Huyendo del fantasma del no amado, Teresa embarcó hacia Nueva York con intención de trabajar como enfermera de la Cruz Roja en plena Gran Guerra. Pero el barco se convirtió en prisión, una vez más. Al llegar al puerto, la confundieron con una espía alemana y no la dejaron pisar tierra estadounidense. Así lo relata en los diarios: «No me dejaron desembarcar y me encerraron con llave en el camarote por graves sospechas de espionaje al servicio alemán». «Sin filosofía» y «sin ilusiones», decidió viajar hasta España, «huyendo de una pena negra y tan negra, como que emana de una fosa recién abierta en cuyo fondo ha desgarrado mi corazón».

Fue retratada por Julio Romero de Torres y hasta el Rey Alfonso XIII le regaló una joya en forma de cruz

Cuando pisó Madrid, en 1918, el corazón de Teresa seguía latiendo, y haciendo estragos. Comenzó a alternar con la bohemia de la época, que halló en su belleza el consuelo ante la pacatería de las mujeres de entonces. Doña Emilia y doña Concha eran muy «doñas», pero poco dadas a expresar en público los afectos que la poeta chilena irradiaba casi sin pretenderlo. En el mítico café Pombo de la calle Carretas, Teresa conoció a Valle-Inclán, que al momento quedó rendido y encandilado. El autor de «Luces de bohemia» escribió el ya mencionado prólogo y se convirtió en su sombra. Pero poco más. No hay registros, ni en los diarios de Teresa ni en las habladurías de la época, de que entre ambos hubiera más nada que una estrecha amistad. Al quite estaban, al cabo, Rafael Cansinos Assens, Joaquín Edwards Bello, César González Ruano o Juan Ramón Jiménez. Hasta Julio Romero de Torres la retrató (con esa imagen ilustramos el reportaje) e, incluso, el mismísimo Rey Alfonso XIII le regaló una joya en forma de cruz (ella solía firmar sus artículos «españoles» como «Teresa de la Cruz»).

Sin rumbo

Desde Madrid, Teresa se movió con frecuencia. Visitó Granada, Córdoba, Sevilla... Y hasta estuvo en Londres, quién sabe si atraída por las voces sufragistas de Emmeline Pankhurst y compañía. Aunque aquel ir y venir, el vagar sin rumbo, a la deriva, que trasladó a sus diarios («Tengo veinticinco años de mi vida tormentosa, que envejece moral y físicamente. No hay entusiasmo en mi corazón, el pobre sólo sabe querer con fierezas de león sin garras...»), se detuvo cuando se enteró de que sus suegros tenían pensado pasar una temporada en París con sus hijas. Hacía cinco años que no las veía, desde que su marido la encerró en el convento, y resurgió en ella un sentimiento maternal que permanecía agazapado en su interior. Se trasladó a la capital francesa e hizo todo cuanto pudo por ver a las chiquillas, que por entonces apenas si recordaban que tenían madre o la habían tenido.

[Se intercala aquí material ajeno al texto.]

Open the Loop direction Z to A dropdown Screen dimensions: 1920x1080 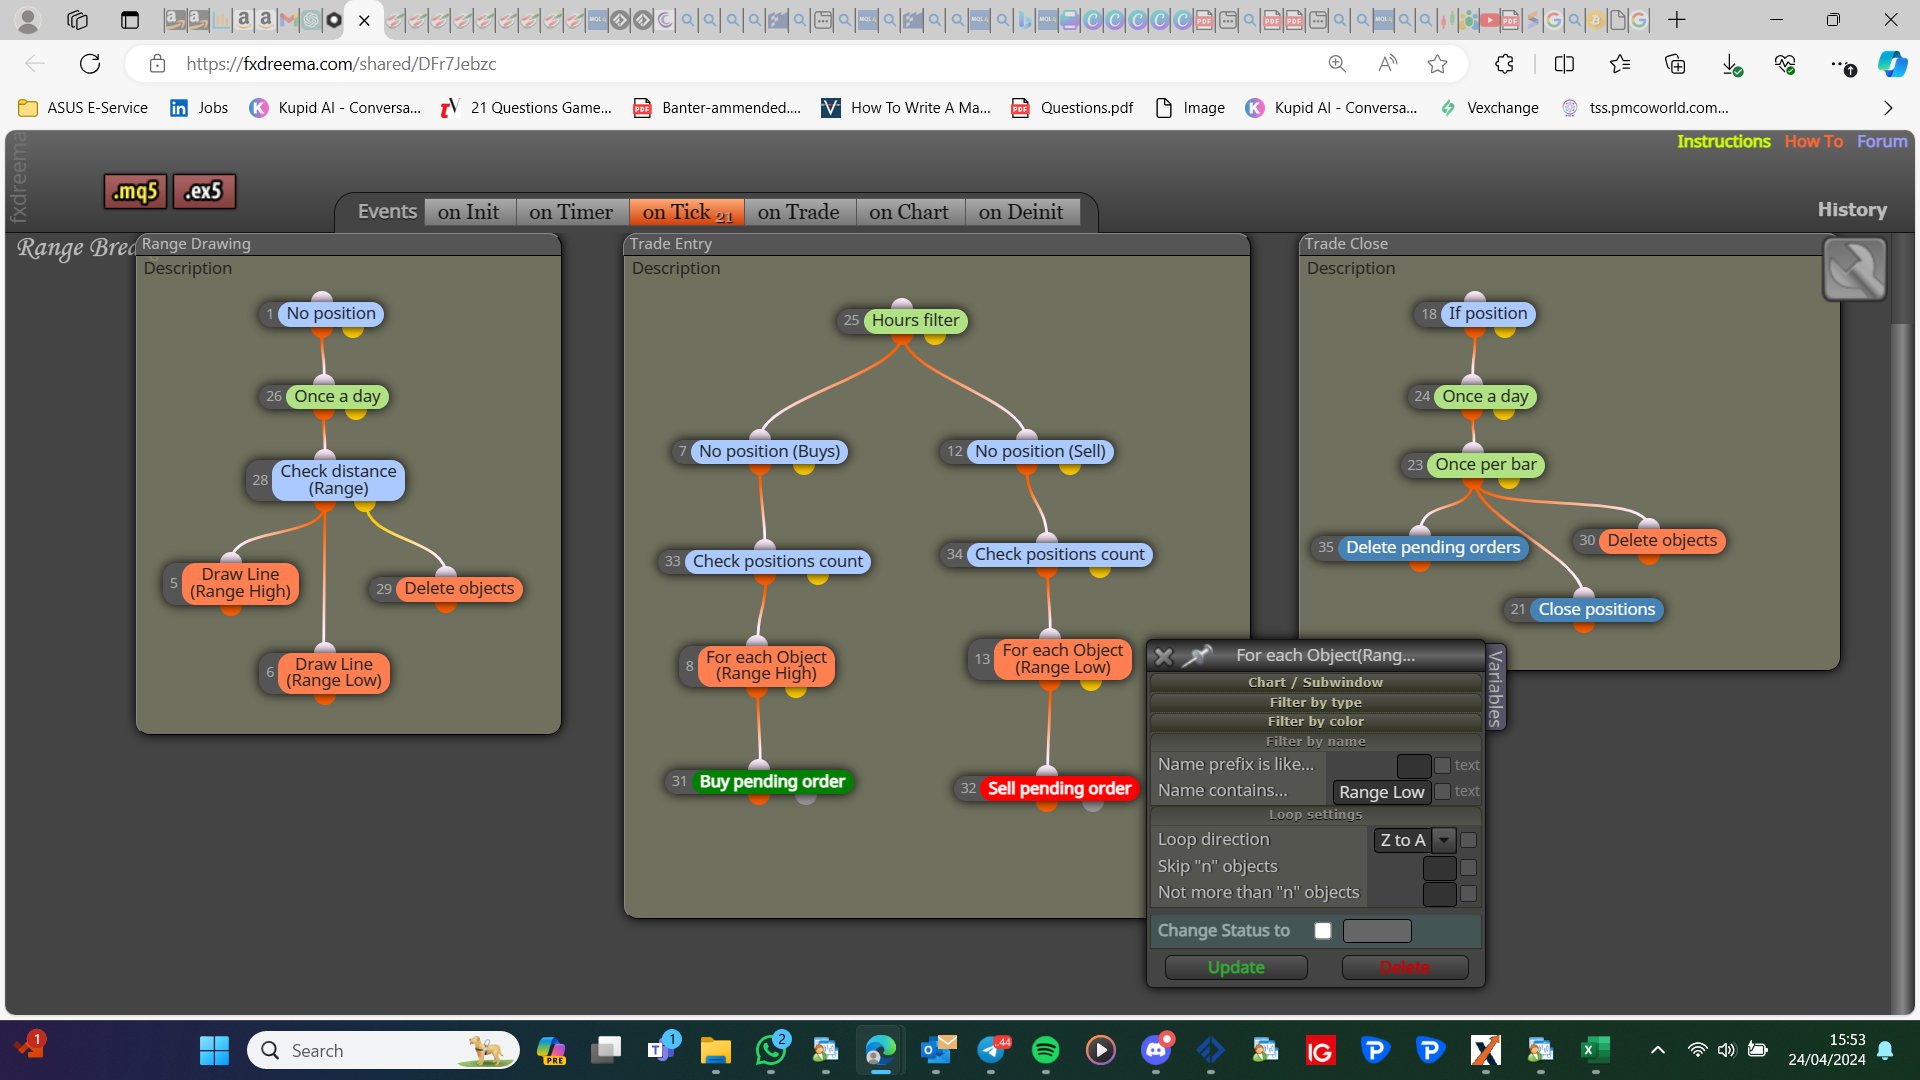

El reencuentro, feliz, se produjo, y durante un año estuvieron viéndose, a escondidas de su familia política. Pero sus suegros decidieron regresar a Chile, y se llevaron con ellos a las pequeñas. Teresa, desgarrada, dejó de luchar. Esto escribió, en la última entrada de su diario:«Quiero reposar en la tierra solamente envuelta en una sábana o si es posible en un pedazo de tierra de la fosa común... Dejo a mis hijas Elisa y Sylvia todas mis buenas intenciones; es lo único que poseo y mi único tesoro (...). Nada tengo, nada dejo, nada pido. Desnuda como nací me voy, tan ignorante de lo que en el mundo había. Sufrí y es el único bagaje que admite la barca que lleva al olvido». El 24 de diciembre de 1921 tomó una dosis mortal de Veronal.